[MATERIAL SUPPLIED Boundary: Start]
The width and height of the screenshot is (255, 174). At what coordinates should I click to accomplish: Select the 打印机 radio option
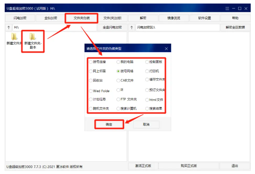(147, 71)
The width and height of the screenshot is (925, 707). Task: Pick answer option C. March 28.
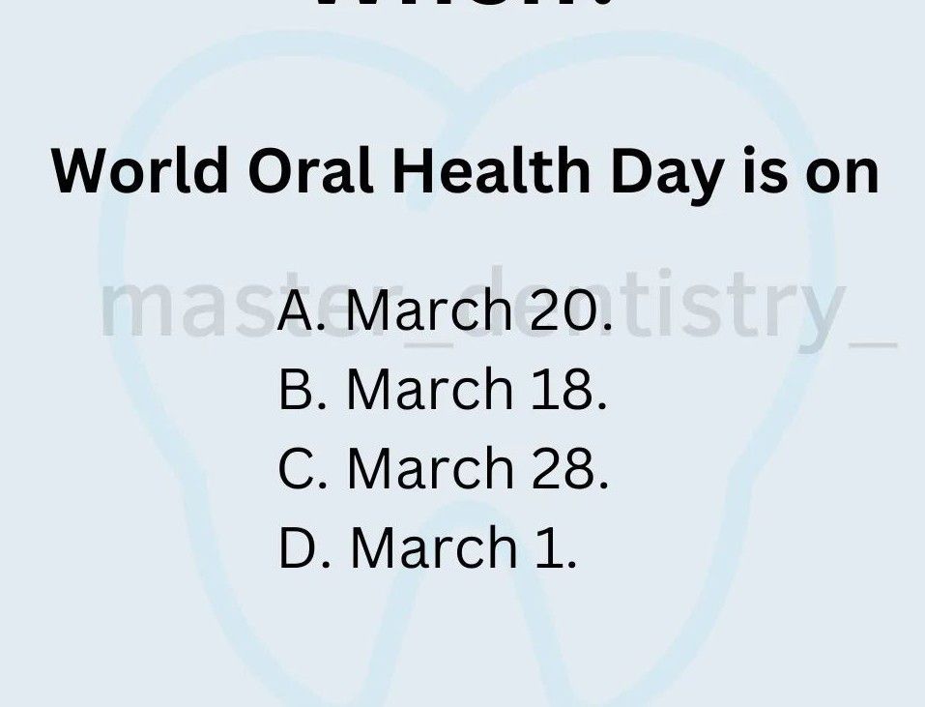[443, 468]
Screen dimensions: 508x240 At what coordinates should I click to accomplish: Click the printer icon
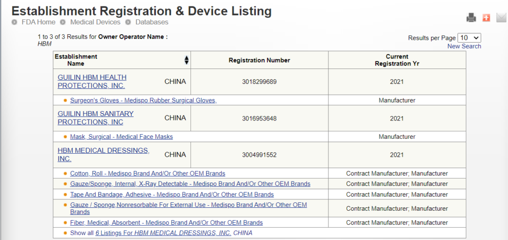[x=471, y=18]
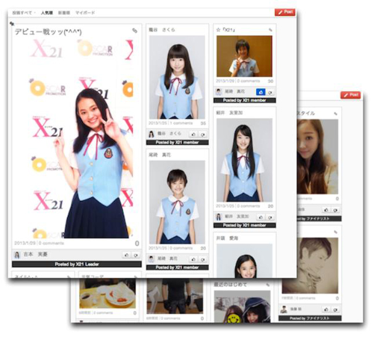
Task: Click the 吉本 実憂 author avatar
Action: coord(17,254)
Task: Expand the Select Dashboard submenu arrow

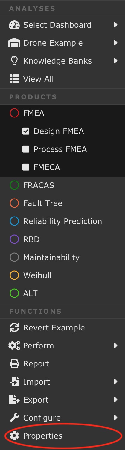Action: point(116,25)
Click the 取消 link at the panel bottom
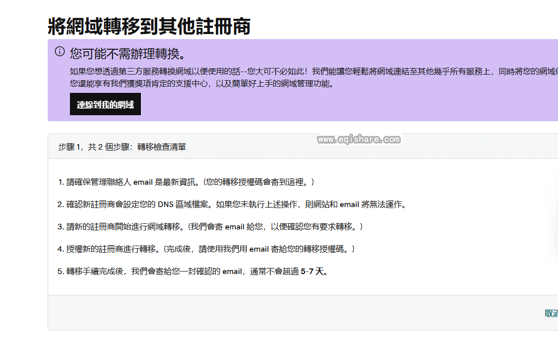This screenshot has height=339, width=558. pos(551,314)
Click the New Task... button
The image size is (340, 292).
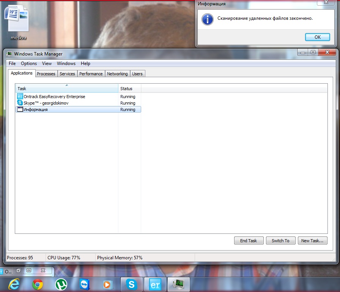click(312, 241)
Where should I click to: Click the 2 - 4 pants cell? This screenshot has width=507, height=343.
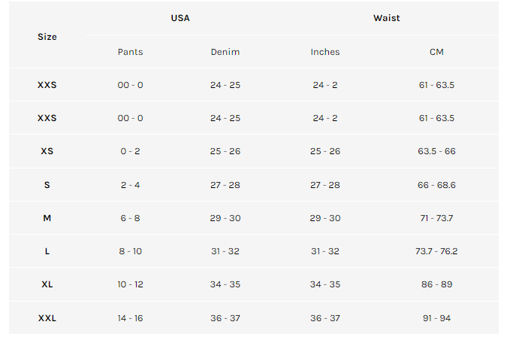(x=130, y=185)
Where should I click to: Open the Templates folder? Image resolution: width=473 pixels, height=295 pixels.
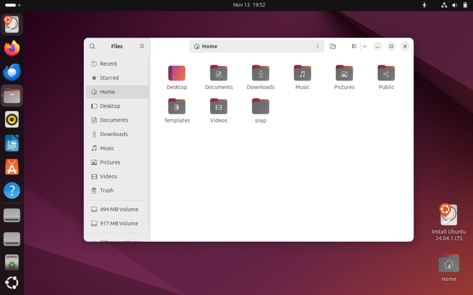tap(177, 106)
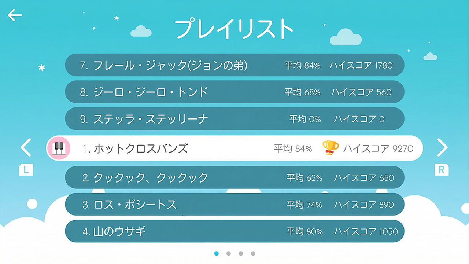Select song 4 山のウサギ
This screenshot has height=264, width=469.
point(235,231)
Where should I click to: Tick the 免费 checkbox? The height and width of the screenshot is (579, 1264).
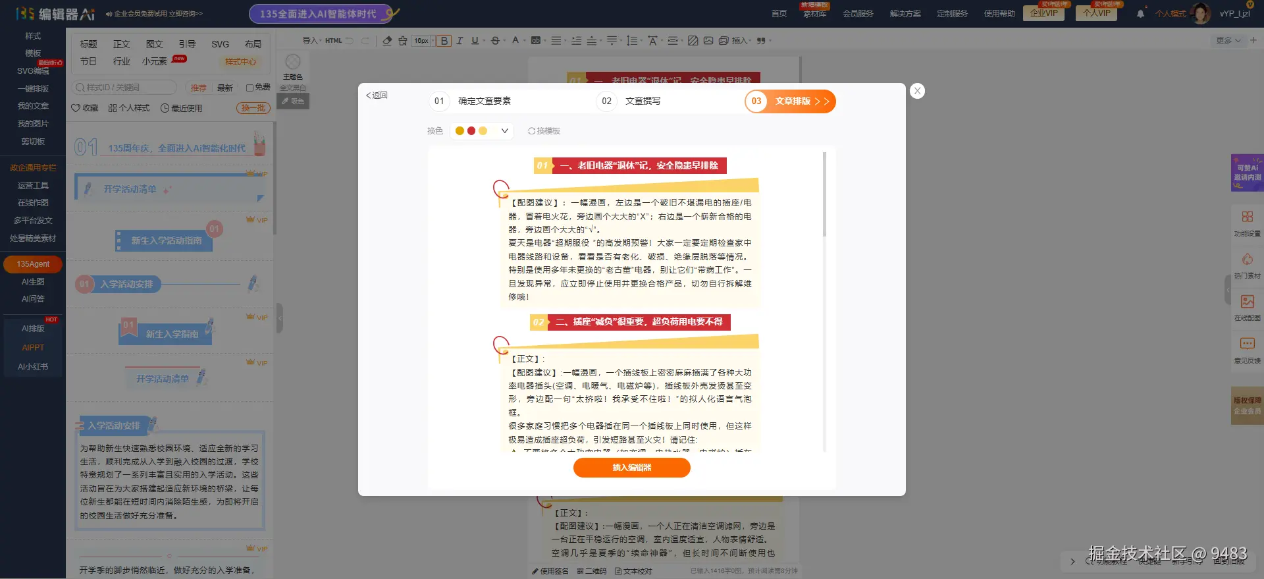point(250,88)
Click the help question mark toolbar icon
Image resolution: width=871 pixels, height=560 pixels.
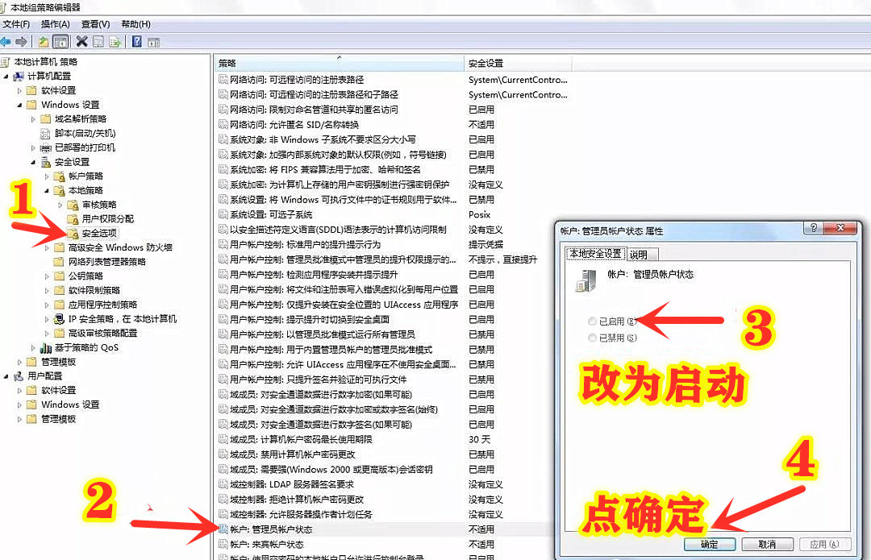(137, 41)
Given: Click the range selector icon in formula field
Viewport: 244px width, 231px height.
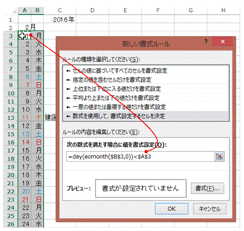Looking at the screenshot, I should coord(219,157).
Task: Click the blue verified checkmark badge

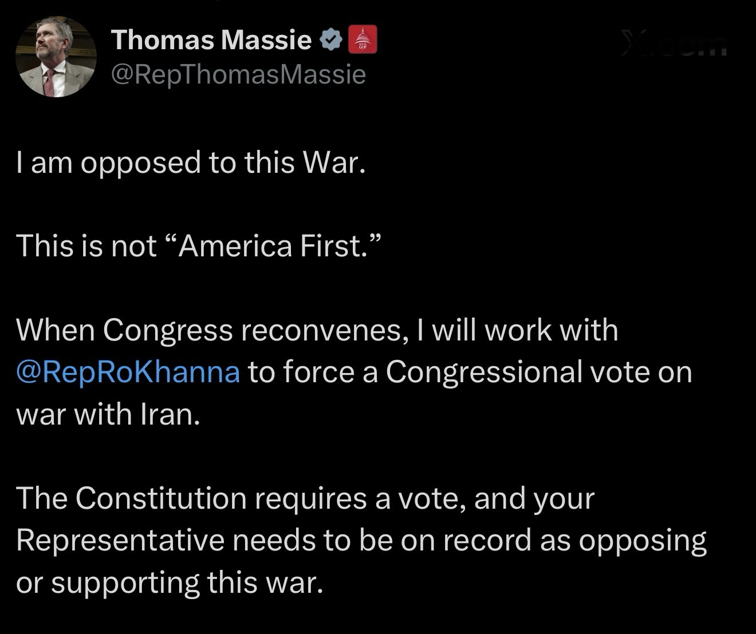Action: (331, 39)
[MATERIAL SUPPLIED Boundary: End]
PROBLEM STATEMENT
Each line above should be printed again exactly, though the pictures should not be.

ANSWER FOR THE TASK
The width and height of the screenshot is (255, 174). At what coordinates should I click to accomplish: Select the 打印机 radio option
(147, 71)
The width and height of the screenshot is (925, 707). Task: Pick answer option C. March 28.
[443, 468]
Screen dimensions: 508x240 At what coordinates should I click to accomplish: Click the printer icon
[x=471, y=18]
Task: Click the 吉本 実憂 author avatar
Action: coord(17,254)
Task: Expand the Select Dashboard submenu arrow

Action: point(116,25)
Click the 取消 link at the panel bottom
This screenshot has height=339, width=558. pos(551,314)
Click the New Task... button
The image size is (340, 292).
click(312, 241)
Where should I click to: Click the 2 - 4 pants cell? This screenshot has width=507, height=343.
(x=130, y=185)
Where should I click to: Open the Templates folder? Image resolution: width=473 pixels, height=295 pixels.
tap(177, 106)
Select song 4 山のウサギ
This screenshot has height=264, width=469.
point(235,231)
Where should I click to: Tick the 免费 checkbox? The height and width of the screenshot is (579, 1264).
point(250,88)
Click the help question mark toolbar icon
Image resolution: width=871 pixels, height=560 pixels.
(137, 41)
Given: Click the range selector icon in formula field
Viewport: 244px width, 231px height.
Looking at the screenshot, I should coord(219,157).
Task: Click the blue verified checkmark badge

Action: (331, 39)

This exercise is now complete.